(Records from a dataset)

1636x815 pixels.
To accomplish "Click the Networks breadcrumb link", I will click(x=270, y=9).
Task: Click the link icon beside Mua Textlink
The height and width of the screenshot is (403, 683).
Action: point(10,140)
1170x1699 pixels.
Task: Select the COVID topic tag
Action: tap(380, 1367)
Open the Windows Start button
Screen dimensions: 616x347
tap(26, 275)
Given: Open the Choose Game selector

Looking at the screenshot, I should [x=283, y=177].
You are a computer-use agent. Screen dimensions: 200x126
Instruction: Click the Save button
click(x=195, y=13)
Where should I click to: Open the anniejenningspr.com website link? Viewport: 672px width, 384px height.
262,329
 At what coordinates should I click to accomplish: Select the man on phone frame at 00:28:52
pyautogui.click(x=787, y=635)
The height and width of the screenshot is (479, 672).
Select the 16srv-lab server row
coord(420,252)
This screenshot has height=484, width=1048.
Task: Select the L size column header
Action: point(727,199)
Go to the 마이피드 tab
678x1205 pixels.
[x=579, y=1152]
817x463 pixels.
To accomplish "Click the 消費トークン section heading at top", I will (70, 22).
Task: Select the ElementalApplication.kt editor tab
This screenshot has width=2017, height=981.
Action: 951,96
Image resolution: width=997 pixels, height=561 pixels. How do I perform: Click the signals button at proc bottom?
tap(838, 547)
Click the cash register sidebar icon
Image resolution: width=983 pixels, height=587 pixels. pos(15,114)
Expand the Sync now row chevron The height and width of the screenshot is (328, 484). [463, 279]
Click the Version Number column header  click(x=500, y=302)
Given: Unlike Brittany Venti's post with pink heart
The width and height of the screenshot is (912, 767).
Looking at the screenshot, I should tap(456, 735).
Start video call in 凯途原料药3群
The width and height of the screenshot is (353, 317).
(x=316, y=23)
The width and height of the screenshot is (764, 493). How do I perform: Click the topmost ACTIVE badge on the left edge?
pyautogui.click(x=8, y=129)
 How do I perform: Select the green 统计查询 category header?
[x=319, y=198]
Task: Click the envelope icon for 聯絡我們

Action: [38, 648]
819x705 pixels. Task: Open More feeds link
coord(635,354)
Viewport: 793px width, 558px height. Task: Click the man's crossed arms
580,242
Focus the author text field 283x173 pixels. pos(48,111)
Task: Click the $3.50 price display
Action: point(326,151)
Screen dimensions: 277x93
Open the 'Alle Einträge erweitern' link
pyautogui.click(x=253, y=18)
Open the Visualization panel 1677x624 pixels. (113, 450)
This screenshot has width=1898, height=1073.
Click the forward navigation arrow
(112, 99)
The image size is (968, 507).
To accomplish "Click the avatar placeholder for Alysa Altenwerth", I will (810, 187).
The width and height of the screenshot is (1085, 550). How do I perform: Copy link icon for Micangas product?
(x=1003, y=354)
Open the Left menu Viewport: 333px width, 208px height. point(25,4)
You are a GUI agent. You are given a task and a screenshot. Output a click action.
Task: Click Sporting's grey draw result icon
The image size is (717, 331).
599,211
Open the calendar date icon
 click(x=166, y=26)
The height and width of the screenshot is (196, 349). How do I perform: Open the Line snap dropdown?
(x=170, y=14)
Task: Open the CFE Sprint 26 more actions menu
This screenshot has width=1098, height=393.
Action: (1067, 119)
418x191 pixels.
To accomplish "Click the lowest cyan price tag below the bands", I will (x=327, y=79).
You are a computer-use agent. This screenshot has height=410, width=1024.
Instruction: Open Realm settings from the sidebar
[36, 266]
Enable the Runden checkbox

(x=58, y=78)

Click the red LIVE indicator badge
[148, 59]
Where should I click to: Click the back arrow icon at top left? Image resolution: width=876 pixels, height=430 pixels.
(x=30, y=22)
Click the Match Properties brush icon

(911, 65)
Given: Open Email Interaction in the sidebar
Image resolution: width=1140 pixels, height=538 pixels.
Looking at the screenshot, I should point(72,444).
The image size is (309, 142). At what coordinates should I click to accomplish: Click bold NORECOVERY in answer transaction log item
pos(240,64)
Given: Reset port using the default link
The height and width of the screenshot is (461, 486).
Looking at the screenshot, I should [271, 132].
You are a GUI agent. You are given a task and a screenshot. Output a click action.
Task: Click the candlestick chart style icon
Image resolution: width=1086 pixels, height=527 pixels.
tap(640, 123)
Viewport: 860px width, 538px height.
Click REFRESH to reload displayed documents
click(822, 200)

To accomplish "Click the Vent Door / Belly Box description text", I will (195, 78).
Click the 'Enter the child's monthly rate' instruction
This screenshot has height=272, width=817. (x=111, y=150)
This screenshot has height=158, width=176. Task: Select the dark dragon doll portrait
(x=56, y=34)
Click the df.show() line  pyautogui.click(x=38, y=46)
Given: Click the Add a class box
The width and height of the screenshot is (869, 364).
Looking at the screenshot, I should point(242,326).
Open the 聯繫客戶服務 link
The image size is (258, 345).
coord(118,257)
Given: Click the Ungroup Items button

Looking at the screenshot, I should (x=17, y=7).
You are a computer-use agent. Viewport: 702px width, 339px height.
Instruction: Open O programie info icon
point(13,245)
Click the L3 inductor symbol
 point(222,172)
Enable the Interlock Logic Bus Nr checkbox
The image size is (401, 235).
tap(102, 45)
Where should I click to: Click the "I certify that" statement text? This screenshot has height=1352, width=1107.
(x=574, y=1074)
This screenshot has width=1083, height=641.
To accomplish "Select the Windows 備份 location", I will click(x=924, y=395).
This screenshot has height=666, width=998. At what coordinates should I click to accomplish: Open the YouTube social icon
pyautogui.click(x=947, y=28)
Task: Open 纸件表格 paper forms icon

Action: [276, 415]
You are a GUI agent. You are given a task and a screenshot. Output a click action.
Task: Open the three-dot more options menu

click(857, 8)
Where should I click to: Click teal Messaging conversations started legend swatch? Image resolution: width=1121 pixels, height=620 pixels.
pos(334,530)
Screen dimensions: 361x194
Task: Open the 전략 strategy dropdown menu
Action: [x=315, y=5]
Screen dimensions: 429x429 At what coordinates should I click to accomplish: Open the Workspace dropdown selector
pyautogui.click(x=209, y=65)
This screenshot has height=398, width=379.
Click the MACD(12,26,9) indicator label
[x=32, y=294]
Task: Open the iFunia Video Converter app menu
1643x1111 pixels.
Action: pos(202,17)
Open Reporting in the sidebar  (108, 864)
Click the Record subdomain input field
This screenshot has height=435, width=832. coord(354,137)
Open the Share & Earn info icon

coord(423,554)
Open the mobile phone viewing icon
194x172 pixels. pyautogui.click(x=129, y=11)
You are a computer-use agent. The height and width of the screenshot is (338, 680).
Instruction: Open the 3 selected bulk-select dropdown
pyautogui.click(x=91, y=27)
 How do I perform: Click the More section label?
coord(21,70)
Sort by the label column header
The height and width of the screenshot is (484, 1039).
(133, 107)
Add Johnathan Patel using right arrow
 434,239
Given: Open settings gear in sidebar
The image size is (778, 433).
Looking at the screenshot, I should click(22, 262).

:: EXERCISE DIRECTIONS ::
Reproduce the part of the listing that begins at the line containing "Task: Open 纸件表格 paper forms icon" and continues through the line containing "coord(423,554)", with both of those lines included. Copy it without any change.

:: WORKED ANSWER ::
Task: Open 纸件表格 paper forms icon

Action: [276, 415]
You are a GUI agent. You are given a task and a screenshot. Output a click action.
Task: Open the three-dot more options menu

click(857, 8)
Where should I click to: Click teal Messaging conversations started legend swatch? Image resolution: width=1121 pixels, height=620 pixels.
pos(334,530)
Screen dimensions: 361x194
Task: Open the 전략 strategy dropdown menu
Action: [x=315, y=5]
Screen dimensions: 429x429 At what coordinates should I click to accomplish: Open the Workspace dropdown selector
pyautogui.click(x=209, y=65)
This screenshot has height=398, width=379.
Click the MACD(12,26,9) indicator label
[x=32, y=294]
Task: Open the iFunia Video Converter app menu
1643x1111 pixels.
Action: pos(202,17)
Open Reporting in the sidebar  (108, 864)
Click the Record subdomain input field
This screenshot has height=435, width=832. coord(354,137)
Open the Share & Earn info icon

coord(423,554)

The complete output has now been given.